Shamima Begum left the UK along with two school friends, when she was 15-years-old in 2014, and came into the spotlight last week when she pleaded to come back to her home country


                            Jihad bride Shamima Begum's British citizenship revoked, family to challenge decision

Shamima Begum, a British teenager who left her home in east London in December 2014 to join Islamic State will have her citizenship revoked, her family was told by the U.K. Home Office. Her family responded to the decision by citing their disappointment with the government, while home secretary, Sajid Javid, was clear about his intention of revoking her citizenship.

19-year-old Begum is currently in a refugee camp in Syria and gave birth to a boy this weekend. She had earlier called on the British people to have sympathy for her and asked to be allowed to return to the U.K. Home secretary, Javid, responded by insisting he would do all in his power to prevent her coming back.

Renu Begum, eldest sister of Shamima Begum, holds her sister's photo as she is interviewed by the media at New Scotland Yard (Getty Images)
Renu Begum, eldest sister of Shamima Begum, holds her sister's photo as she is interviewed by the media at New Scotland Yard (Getty Images)

Tasnime Akunjee, the family’s lawyer, said Begum’s relatives were "very disappointed with the Home Office’s intention to have an order made depriving Shamima of her citizenship." He said they were "considering all legal avenues to challenge this decision."

According to ITV News, Begum's mother received a letter notifying her of the Home Office’s intention Tuesday. "Please find enclosed papers that relate to a decision taken by the home secretary, to deprive your daughter, Shamima Begum, of her British citizenship," the letter read.

"In light of the circumstances of your daughter, the notice of the home secretary’s decision has been served of file today (19 February), and the order removing her British citizenship has subsequently been made." ITV News stated the letter urged Begum’s family to make her aware of the decision, saying she had a right to appeal.

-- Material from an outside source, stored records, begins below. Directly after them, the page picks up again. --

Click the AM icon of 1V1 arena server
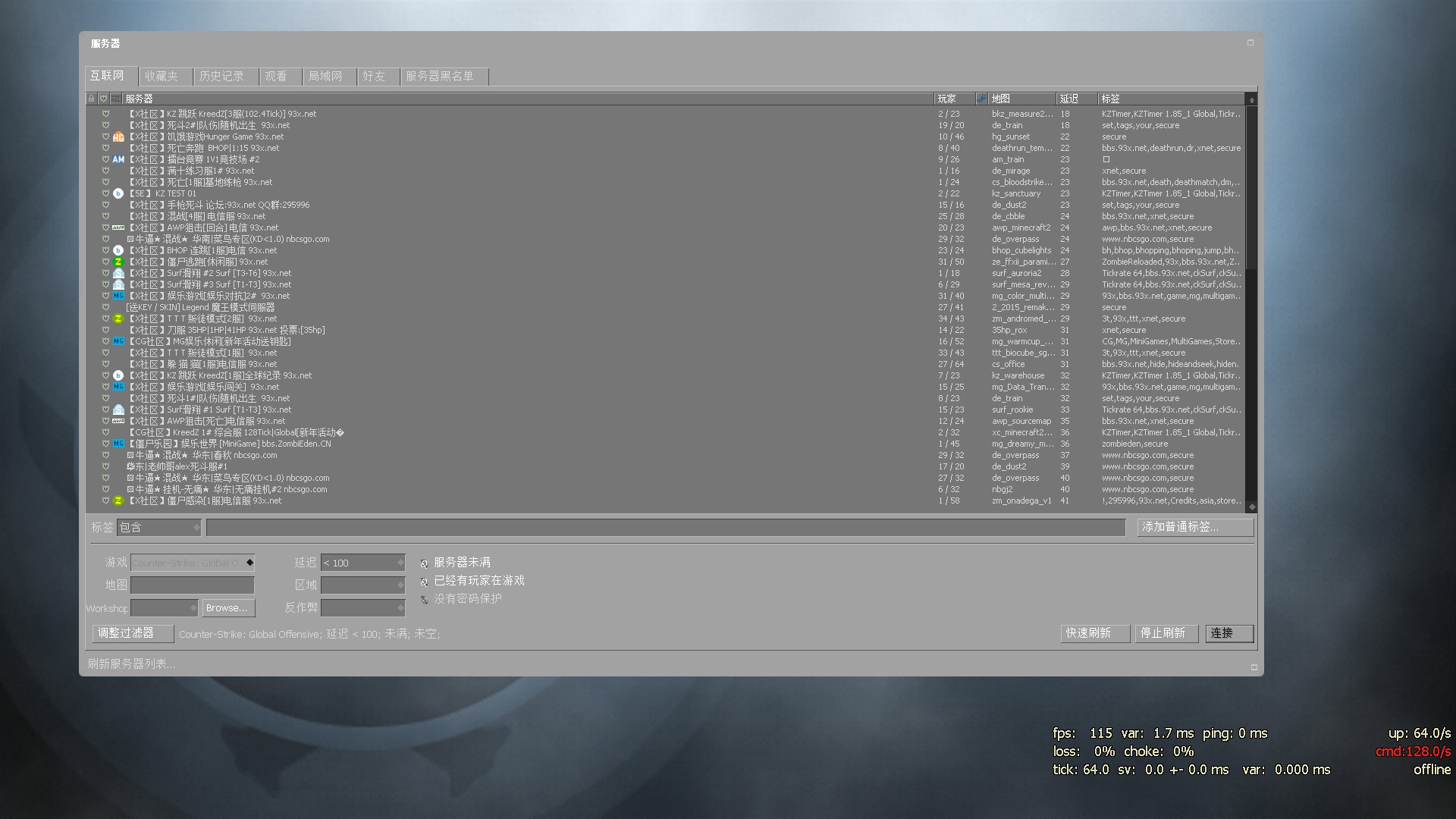Viewport: 1456px width, 819px height. click(x=118, y=160)
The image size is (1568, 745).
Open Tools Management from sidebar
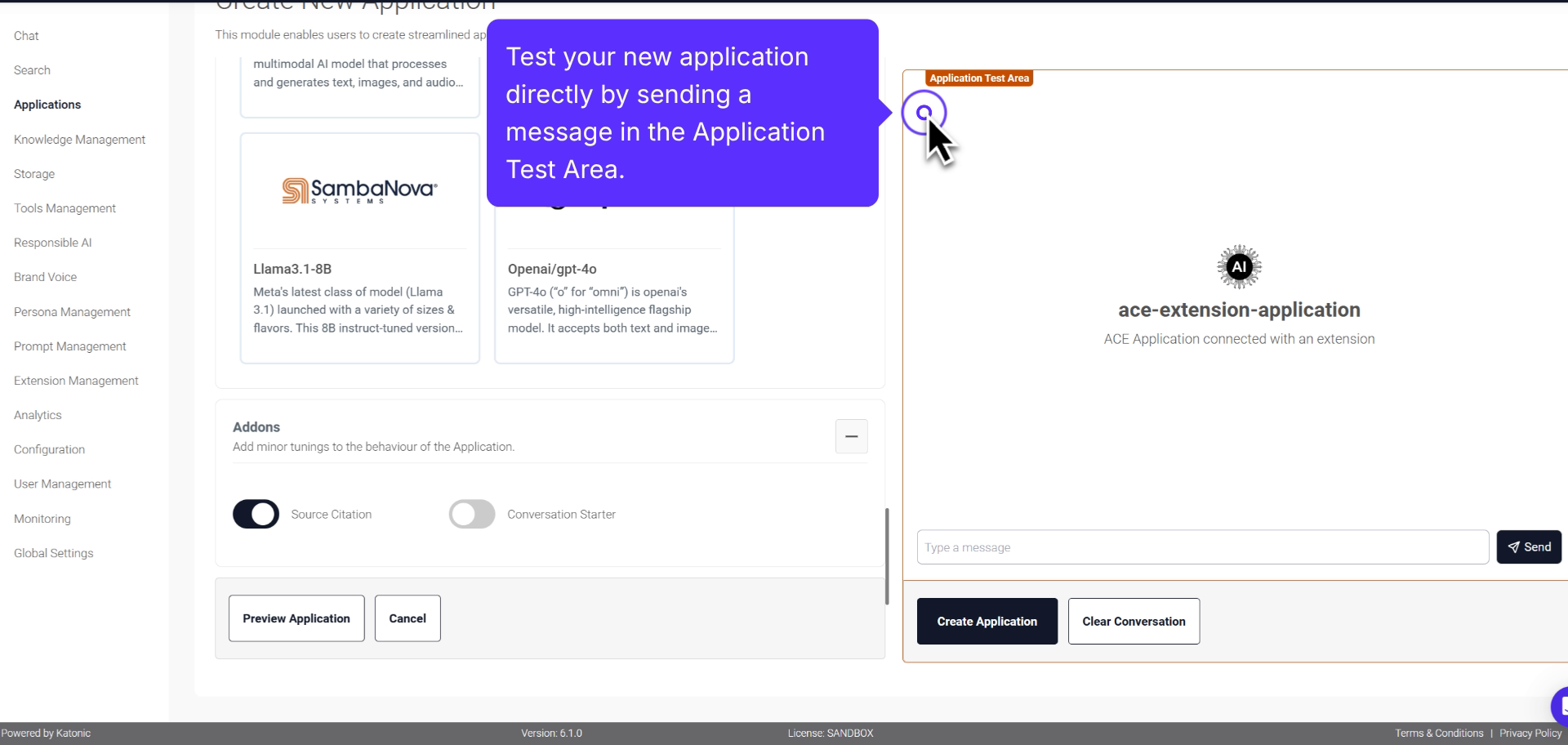pos(65,207)
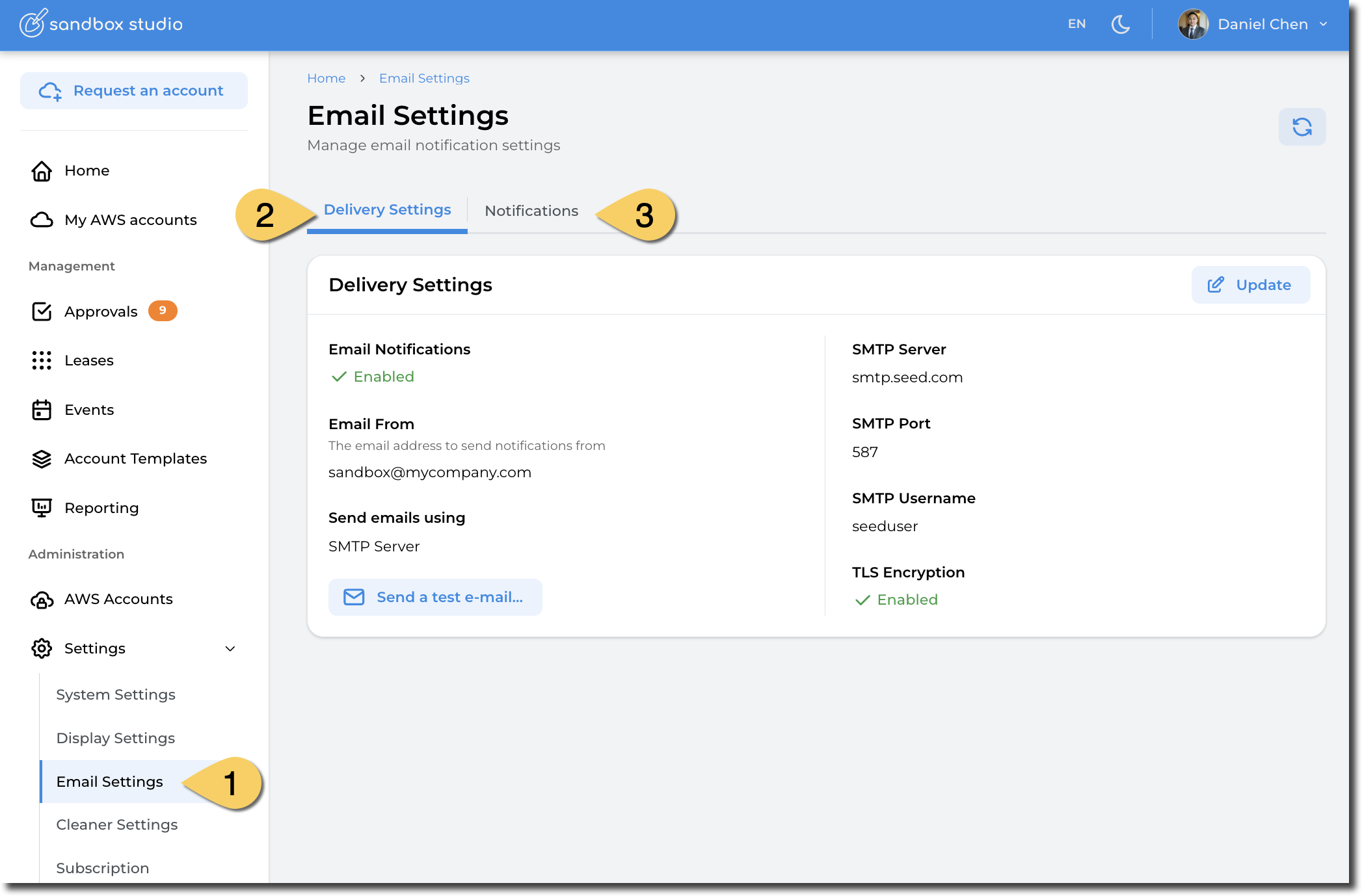Click Home breadcrumb link
Screen dimensions: 1362x896
point(326,78)
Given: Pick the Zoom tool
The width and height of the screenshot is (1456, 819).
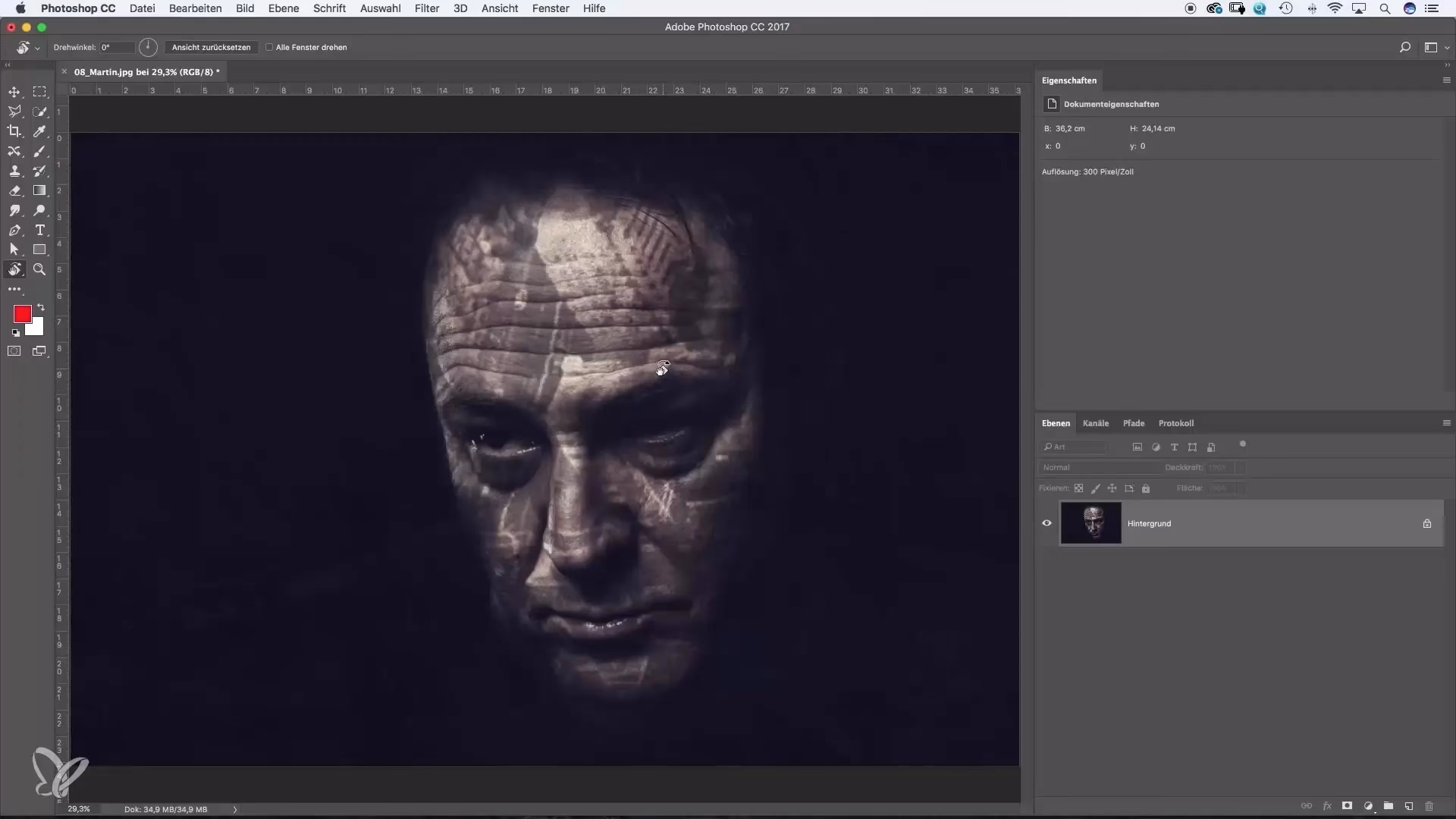Looking at the screenshot, I should [x=39, y=268].
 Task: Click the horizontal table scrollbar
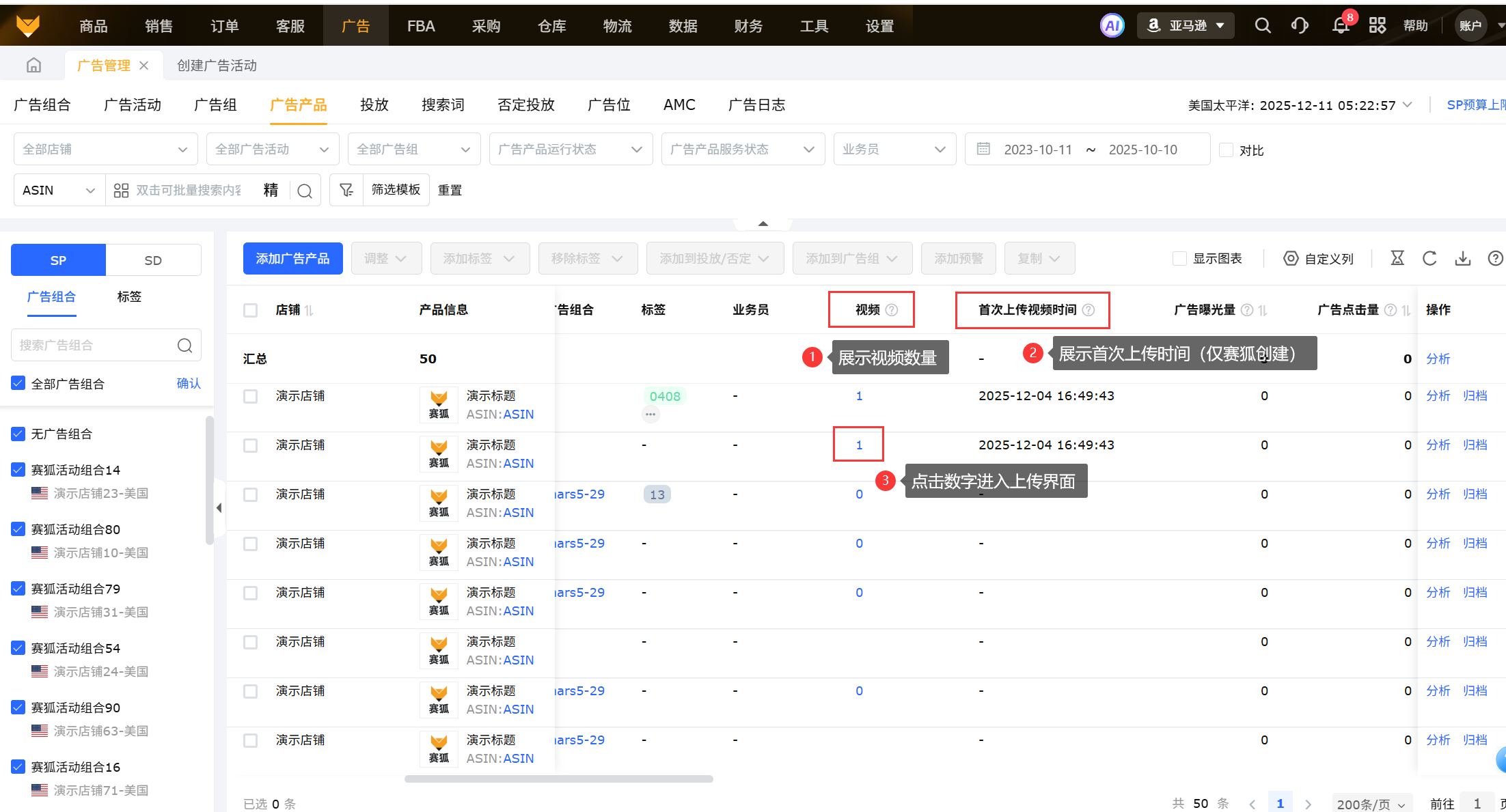click(558, 779)
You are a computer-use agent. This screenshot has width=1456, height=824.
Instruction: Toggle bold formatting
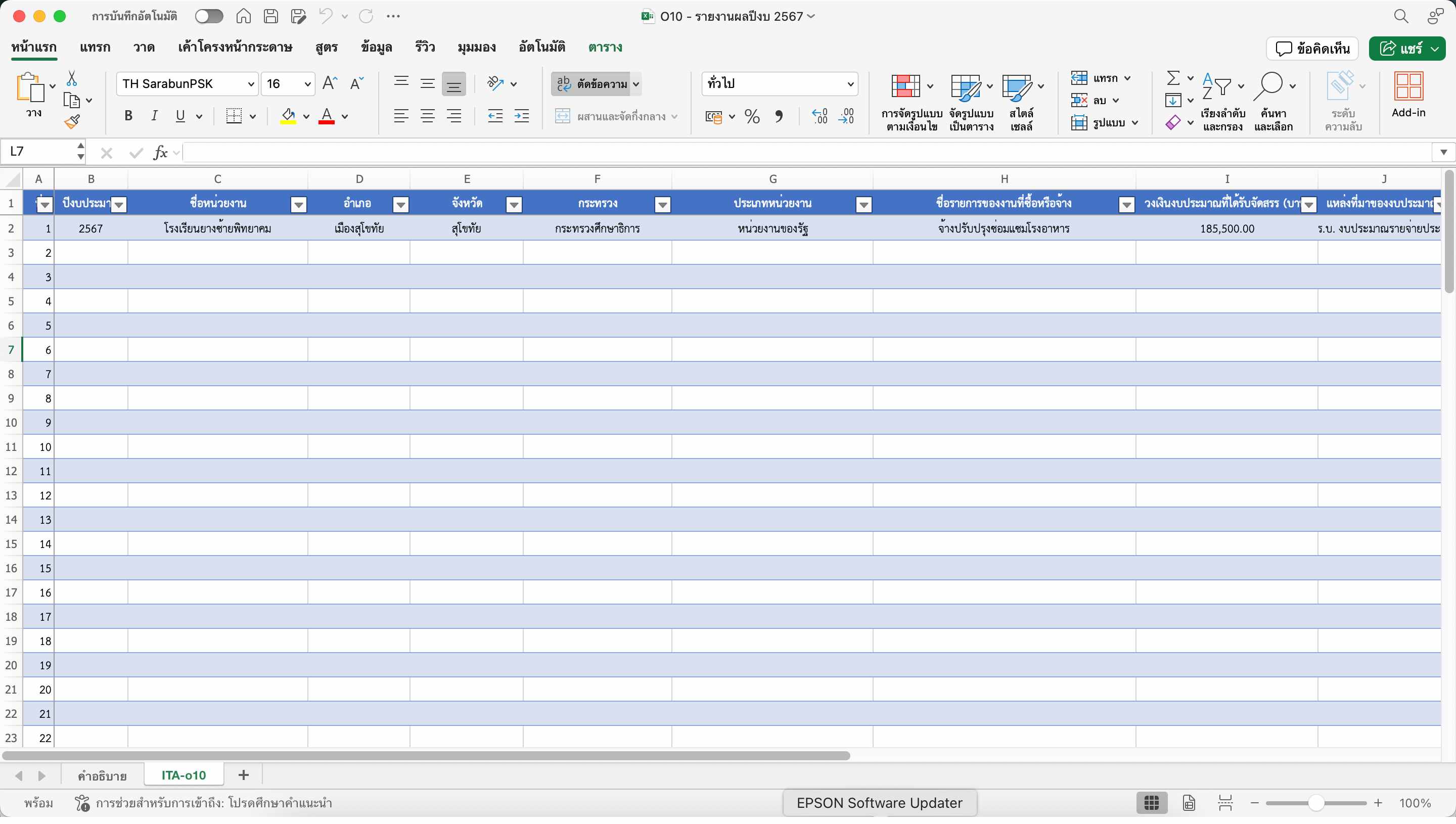click(128, 116)
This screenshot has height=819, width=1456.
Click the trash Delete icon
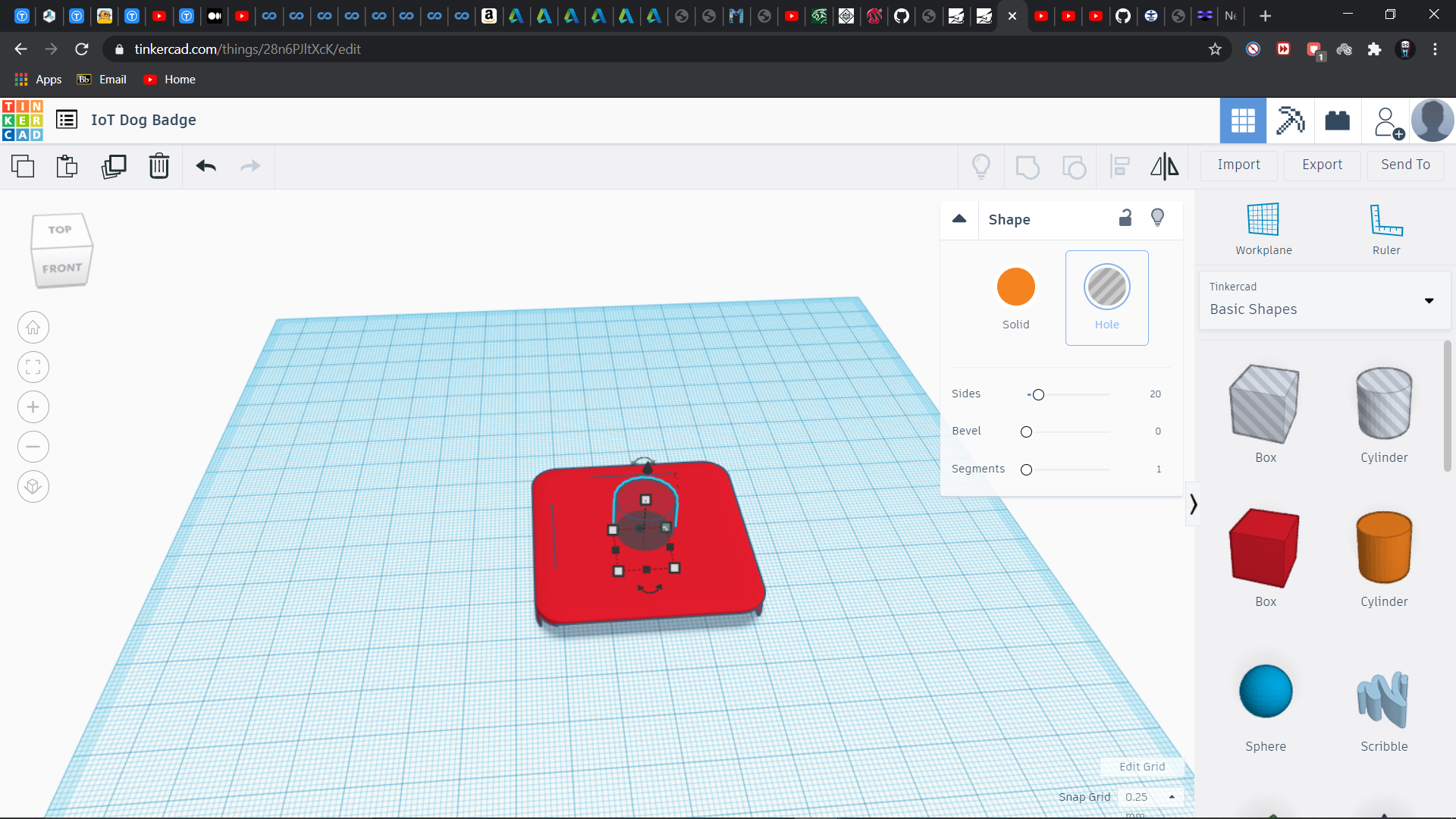pos(158,166)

Begum left the U.K. along with two school friends, when she was 15-years-old. Her case came to light last week when she declared her wish to return for the sake of her newly born child. She made the plea in an interview with the Times, conducted in a Syrian refugee camp. "I’m not the same silly little 15-year-old schoolgirl who ran away from Bethnal Green four years ago. And I don’t regret coming here," the heavily pregnant Begum told the paper last Wednesday.

Sitting with her newborn baby during an interview the following Sunday, she said: "I feel a lot of people should have sympathy for me, for everything I’ve been through. You know, I didn’t know what I was getting into when I left."



She told Sky News; "I was hoping that maybe for the sake of me and my child they let me come back. Because I can’t live in this camp forever. It’s not really possible." Javid made it clear that her return would not be possible. Writing in the Sunday Times, he said "there will be consequences for those who traveled to Syria to support groups such as Isis."

Javid made it clear that her return would not be possible. Writing in the Sunday Times, he said "there will be consequences" for those who traveled to Syria to support terror groups such like ISIS.

"Certainly, anyone that went to support terrorism in any way whatsoever, we are not going to risk the lives of any British officials – soldiers or anyone – to help them or rescue them," he added Monday, according to the Guardian. Javid, noting he only has powers to use temporary exclusion orders to bar returning jihadists for up to two years, acknowledged it is not within his powers to render a person stateless. The U.K. "must, of course, observe international law" and people, who do return to the UK, "will be questioned, investigated and potentially prosecuted."